Editor kikywikantari

BANDUNG, itb.ac.id - Dalam bingkaian rapi kayu, kejadian-kejadian historikal masa kolonial bagai dibekukan dan disimpan dalam dinginnya ruang pamer Galeri Soemardja selama 18 Februari-10 Maret 2010. Dalam tiap bingkainya, lukisan-lukisan dengan teknik litografi dan etsa tersebut bagai mengungkap kembali peristiwa-peristiwa yang terjadi di  Kota Batavia, Anyer, Semarang, Surabaya, Makassar, Kupang dan Ternate pada abad 18-19 M.
Pada malam pembukaan pameran (18/12/10) pukul 19.30 WIB yang dibuka oleh kurator pameran kali ini, Aminudin T.H. Siregar, hadir pula A.D. Pirous sebagai salah satu tamu kehormatan yang berbagi sedikit kenangan mengenai awal mula seni grafis mulai merambah ke Indonesia. Pameran ini bertujuan untuk menunjukan bahwa manusia mampu berimajinasi tanpa batas pada masanya, serta memperkaya studi-studi mengenai kebudayaan Timur yang sejak dahulu sudah melekat pada bangsa pribumi.

"Awalnya orang kurang menganggap seni grafis itu sebagai karya yang mengagumkan, dibandingkan dengan lukisan-lukisan hasil seni rupa lainnya yang terlihat lebih nyata karena kebanyakan karya seni grafis merupakan hasil cetakan massal yang dirasa menjadikan karya tersebut kurang berharga. Oleh karena itu, pada masa modern seni grafis mulai dicetak di atas kanvas", ujar A.D. Pirous mengenai alasan beralihnya media rupa seni grafis dari kertas cetak biasa menjadi kanvas.
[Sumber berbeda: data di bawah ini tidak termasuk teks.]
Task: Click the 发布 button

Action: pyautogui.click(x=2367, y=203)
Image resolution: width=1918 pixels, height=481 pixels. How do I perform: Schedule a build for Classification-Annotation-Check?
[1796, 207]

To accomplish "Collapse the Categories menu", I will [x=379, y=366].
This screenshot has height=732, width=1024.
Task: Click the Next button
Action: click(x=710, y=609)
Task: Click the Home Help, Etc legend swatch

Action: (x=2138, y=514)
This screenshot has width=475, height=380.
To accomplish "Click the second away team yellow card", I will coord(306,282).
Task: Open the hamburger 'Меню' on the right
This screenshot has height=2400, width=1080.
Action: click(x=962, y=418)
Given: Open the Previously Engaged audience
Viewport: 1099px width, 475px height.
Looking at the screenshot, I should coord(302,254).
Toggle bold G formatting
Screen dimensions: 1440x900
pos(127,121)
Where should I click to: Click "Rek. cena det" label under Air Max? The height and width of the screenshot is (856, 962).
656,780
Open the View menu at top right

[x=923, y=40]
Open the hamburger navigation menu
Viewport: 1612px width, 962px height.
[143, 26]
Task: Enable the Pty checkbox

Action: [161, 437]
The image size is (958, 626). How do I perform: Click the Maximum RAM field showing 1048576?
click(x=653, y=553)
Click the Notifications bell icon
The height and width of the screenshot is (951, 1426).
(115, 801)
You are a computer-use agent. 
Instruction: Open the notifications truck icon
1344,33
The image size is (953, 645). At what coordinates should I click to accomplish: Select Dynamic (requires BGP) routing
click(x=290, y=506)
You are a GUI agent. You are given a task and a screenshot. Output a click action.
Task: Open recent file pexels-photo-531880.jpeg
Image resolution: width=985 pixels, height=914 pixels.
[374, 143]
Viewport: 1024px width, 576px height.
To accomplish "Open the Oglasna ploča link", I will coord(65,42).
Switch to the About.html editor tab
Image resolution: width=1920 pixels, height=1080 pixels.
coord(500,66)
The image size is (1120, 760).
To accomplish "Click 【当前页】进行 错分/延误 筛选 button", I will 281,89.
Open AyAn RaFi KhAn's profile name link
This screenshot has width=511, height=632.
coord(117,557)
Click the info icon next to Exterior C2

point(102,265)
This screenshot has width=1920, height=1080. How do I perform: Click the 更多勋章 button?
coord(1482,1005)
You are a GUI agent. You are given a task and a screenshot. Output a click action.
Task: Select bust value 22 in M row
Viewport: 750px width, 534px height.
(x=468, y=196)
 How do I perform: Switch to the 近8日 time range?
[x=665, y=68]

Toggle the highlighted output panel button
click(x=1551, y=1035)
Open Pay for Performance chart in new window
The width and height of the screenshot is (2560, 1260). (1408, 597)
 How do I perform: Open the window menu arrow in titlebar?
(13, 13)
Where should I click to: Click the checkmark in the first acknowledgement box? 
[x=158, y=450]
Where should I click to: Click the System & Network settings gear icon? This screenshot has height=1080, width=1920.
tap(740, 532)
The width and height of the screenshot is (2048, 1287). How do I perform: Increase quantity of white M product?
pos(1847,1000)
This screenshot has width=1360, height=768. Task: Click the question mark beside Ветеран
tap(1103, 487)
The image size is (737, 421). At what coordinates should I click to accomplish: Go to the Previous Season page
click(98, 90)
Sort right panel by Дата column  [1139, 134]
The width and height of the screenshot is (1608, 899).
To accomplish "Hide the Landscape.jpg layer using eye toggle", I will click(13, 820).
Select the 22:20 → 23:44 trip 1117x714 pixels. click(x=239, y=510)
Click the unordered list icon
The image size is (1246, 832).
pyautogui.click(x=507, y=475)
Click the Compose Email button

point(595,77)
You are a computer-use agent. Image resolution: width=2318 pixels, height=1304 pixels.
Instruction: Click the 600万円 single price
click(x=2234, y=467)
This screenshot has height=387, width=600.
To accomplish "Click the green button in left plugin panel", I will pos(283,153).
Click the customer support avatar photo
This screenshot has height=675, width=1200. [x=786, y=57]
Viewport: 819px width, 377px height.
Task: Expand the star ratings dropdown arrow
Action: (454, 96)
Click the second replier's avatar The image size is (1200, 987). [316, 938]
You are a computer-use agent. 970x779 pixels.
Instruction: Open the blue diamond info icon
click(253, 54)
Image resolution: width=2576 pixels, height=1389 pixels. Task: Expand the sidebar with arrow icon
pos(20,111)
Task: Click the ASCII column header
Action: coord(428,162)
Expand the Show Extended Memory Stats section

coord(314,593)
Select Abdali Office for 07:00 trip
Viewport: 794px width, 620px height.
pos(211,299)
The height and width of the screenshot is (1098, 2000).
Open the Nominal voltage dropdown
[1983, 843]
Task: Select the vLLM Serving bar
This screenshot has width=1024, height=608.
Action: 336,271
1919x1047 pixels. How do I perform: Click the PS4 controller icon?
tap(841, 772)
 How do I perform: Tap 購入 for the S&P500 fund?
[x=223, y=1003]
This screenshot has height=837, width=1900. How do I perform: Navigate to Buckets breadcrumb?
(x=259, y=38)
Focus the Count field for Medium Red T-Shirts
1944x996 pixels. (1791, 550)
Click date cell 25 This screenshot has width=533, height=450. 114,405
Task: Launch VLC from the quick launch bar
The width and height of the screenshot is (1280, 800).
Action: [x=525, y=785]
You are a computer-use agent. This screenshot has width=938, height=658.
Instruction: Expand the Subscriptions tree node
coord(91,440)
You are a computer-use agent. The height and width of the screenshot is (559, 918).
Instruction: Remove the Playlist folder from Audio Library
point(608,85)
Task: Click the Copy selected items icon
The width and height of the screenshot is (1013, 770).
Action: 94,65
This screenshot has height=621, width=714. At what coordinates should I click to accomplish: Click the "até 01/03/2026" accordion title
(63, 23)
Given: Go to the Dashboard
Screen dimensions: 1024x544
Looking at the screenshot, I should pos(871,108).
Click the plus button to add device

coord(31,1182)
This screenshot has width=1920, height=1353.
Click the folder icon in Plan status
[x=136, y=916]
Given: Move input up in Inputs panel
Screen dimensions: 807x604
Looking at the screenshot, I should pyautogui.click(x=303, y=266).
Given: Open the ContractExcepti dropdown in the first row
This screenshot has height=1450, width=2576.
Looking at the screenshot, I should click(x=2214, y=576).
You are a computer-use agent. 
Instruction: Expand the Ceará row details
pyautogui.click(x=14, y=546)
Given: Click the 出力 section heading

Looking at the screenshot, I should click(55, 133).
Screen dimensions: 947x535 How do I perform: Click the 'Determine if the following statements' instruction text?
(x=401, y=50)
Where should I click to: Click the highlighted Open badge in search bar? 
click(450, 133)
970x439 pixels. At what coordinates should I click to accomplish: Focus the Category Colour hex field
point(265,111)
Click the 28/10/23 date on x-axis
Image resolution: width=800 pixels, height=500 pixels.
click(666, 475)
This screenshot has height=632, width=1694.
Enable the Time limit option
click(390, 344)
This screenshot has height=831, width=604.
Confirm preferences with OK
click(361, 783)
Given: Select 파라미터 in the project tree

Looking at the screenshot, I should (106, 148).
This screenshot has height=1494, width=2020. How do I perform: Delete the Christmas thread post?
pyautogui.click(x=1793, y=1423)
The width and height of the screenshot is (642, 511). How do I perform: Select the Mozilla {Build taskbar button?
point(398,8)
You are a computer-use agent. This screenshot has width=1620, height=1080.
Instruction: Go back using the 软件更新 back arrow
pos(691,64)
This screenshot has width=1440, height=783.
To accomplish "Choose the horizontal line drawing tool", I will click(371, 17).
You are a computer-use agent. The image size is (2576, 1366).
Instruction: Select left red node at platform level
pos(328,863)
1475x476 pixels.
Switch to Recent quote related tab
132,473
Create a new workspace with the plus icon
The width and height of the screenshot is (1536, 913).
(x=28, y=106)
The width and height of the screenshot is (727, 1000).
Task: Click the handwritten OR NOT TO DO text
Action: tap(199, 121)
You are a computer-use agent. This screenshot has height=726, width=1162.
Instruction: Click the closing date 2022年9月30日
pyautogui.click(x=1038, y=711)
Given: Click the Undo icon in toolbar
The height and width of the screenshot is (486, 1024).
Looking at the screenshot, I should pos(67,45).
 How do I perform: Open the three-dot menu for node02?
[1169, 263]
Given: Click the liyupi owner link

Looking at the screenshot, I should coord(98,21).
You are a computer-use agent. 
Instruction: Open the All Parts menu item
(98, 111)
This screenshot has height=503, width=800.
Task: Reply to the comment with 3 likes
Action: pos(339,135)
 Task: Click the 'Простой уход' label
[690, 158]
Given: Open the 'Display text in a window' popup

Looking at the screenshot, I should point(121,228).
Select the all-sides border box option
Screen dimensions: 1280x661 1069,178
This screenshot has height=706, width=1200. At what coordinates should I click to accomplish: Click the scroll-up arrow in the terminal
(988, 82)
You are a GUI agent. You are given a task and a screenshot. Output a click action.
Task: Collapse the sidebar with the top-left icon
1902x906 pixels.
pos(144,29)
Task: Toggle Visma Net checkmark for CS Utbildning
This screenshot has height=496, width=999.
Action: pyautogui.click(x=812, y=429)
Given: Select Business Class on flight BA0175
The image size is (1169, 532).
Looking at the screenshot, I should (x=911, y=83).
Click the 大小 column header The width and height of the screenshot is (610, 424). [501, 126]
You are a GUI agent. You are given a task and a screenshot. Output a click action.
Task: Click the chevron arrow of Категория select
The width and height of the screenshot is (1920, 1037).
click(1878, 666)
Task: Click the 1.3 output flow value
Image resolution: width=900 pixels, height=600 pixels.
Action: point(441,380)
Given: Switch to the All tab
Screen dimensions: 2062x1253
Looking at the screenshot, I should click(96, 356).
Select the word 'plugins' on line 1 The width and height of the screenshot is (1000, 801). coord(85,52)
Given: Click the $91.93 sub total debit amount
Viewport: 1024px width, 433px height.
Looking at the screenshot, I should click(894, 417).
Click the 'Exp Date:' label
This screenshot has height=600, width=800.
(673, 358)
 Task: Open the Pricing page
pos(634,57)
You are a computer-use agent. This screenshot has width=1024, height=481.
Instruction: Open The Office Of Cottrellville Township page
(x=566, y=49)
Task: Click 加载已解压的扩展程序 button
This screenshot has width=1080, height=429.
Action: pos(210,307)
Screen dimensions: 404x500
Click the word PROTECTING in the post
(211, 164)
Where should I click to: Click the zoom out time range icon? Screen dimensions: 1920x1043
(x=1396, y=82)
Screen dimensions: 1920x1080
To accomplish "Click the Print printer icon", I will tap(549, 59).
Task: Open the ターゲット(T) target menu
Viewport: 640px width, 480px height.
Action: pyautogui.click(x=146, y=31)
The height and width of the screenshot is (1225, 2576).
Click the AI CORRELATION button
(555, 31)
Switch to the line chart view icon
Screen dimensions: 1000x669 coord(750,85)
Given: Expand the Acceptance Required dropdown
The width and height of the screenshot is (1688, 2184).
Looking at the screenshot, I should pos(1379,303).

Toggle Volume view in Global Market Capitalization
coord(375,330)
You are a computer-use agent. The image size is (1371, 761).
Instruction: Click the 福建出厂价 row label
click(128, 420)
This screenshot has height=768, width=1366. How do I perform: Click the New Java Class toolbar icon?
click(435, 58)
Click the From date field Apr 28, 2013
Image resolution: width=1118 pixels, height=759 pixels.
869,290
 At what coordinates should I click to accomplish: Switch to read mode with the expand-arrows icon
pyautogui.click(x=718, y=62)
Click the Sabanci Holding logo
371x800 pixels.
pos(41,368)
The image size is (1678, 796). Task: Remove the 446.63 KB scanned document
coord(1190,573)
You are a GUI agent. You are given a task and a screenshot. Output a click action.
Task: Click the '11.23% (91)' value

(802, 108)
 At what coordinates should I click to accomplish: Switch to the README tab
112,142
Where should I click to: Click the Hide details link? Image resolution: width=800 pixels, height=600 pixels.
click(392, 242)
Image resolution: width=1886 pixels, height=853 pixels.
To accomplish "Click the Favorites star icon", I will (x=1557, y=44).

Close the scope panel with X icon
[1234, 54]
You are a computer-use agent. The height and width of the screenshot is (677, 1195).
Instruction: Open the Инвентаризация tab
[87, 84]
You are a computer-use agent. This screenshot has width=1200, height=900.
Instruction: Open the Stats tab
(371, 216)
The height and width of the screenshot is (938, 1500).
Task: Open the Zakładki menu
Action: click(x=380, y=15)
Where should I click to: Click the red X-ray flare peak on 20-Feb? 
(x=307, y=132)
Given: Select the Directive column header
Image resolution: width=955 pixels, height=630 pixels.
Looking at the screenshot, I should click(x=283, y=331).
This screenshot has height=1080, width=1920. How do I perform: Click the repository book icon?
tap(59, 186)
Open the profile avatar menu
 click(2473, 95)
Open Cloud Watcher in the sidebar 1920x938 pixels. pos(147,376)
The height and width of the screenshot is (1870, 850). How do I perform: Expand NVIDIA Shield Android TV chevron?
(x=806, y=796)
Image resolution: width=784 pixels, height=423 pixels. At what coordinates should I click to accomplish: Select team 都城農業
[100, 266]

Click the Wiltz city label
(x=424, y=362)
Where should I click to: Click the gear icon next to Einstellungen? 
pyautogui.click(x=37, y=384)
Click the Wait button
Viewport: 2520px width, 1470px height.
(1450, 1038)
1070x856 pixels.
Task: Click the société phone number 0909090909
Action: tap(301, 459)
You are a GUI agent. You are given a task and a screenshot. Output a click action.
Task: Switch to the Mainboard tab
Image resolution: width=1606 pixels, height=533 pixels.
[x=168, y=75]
Teknik yang digunakan dalam lukisan pada pameran ini adalah litografi dan etsa. Litografi adalah teknik cetak menggunakan batu yang sebelumnya telah dilukis dengan charcoal atau cat minyak dan cat sejenisnya yang mengandung lemak, kemudian ditekan ke kanvas atau media lainnya dan didiamkan selama beberapa hari sehingga gambar tersebut berpindah cetakannya ke kanvas tersebut.

Hal yang menarik dalam pameran ini adalah dipamerkannya lukisan iring-iringan terpanjang di dunia mulai dari tentara kolonial, kaum bangsawan, hingga budak-budak yang berjalan beriringan dalam sebuah konvoi. Lukisan ini telah dipotong menjadi 10 bagian dengan pertimbangan keamanan dan untuk menjaga keawetan dalam proses pemindahan dan penyimpanan selama pameran berlangsung, dengan masing-masing bagian dibingkai dengan bingkai kayu khusus.

Melalui Pameran Hindia Beku ini ditunjukan bagaimana orang-orang pada zaman kolonial sudah mampu berimajinasi tanpa batas, dengan membuat peta pulau, dimana pada saat itu belum ditemukan teknologi pemetaan digital melalui pencitraan satelit. Hasil pemetaan menggunakan perkiraan koordinat dan arah mata angin tersebut rupanya tidak jauh dari hasil pemetaan digital masa kini. Oleh karena itu, hendaknya kita yang hidup dalam era digital dan jauh lebih canggih ini, mampu berimajinasi lebih jauh dan menghasilkan karya-karya yang jauh lebih mengagumkan pula.